Banking analysts and industry executives warn that the changes will limit the availability of loans and other financial services.
"The unintended consequence is that the cost of banking is going to soar for consumers," said Richard Bove, a banking analyst at Rochdale Research. "If you can't keep increasing overdraft fees, 30 percent of the customers are unprofitable. What the banks will do is kick them out of the bank."
In summary, banks have effectively been using less reliable customers who incur various penalty fees (the majority) to subsidize the more reliable customers. Checking accounts with no maintenance fees and no minimum balance requirement are easy enough to find in the US, but not so easy elsewhere.
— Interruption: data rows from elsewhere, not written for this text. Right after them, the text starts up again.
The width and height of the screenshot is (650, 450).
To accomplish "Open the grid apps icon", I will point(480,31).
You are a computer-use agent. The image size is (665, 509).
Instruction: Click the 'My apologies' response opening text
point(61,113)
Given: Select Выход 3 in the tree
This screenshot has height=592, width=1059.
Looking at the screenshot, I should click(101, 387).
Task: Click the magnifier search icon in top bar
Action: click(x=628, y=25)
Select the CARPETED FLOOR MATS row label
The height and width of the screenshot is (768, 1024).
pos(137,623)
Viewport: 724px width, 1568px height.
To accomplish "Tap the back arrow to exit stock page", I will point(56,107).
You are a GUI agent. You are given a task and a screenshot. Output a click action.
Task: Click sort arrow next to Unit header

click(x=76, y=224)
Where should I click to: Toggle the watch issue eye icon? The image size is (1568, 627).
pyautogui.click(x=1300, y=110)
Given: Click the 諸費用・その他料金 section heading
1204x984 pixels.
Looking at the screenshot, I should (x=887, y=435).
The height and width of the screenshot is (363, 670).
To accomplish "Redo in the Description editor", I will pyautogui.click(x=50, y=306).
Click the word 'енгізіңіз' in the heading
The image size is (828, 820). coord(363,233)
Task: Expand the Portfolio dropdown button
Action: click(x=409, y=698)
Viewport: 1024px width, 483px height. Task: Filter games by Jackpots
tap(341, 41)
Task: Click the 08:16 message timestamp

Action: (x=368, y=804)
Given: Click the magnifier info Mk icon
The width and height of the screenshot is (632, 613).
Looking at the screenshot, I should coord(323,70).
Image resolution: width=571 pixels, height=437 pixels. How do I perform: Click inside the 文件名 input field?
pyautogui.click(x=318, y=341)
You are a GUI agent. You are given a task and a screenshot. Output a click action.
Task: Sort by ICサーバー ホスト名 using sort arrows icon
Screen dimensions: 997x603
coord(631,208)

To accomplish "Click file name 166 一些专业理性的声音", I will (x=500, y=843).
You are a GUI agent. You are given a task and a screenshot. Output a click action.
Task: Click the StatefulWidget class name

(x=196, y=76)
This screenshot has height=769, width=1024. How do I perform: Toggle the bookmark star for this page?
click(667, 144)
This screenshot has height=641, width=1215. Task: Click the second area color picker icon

If limits are placed on penalty fees, that effectively means we all will have to pay some fees to have accounts, and that folks who are less careful aren't penalized or just are living on the edge will not be penalized so much. I'm sure there are some who will complain bitterly. I think this is more fair because it's more transparent. The bank isn't depending on gotchas to make money - ergo they have less of an incentive to try dirty tricks so that you make mistakes.
What does concern me is the unbanked. As readers know, a number of US customers have no bank account and live off cash. I last blogged about this here. This impedes their access to credit and imposes a transaction cost every time they receive a check. This could theoretically be avoided by using a no-fee, no-minimum checking account. However, account maintenance fees are one of the reasons the poor cite for not using banks. I'm not certain if the fee restrictions will have any effect on banks or credit unions that serve mainly poor communities. Certainly, mainstream banks in poor communities will probably become less attractive because they'll have to charge higher explicit fees - and then the check cashing/payday loan system and its high implicit fees will take over. We need a solution either way.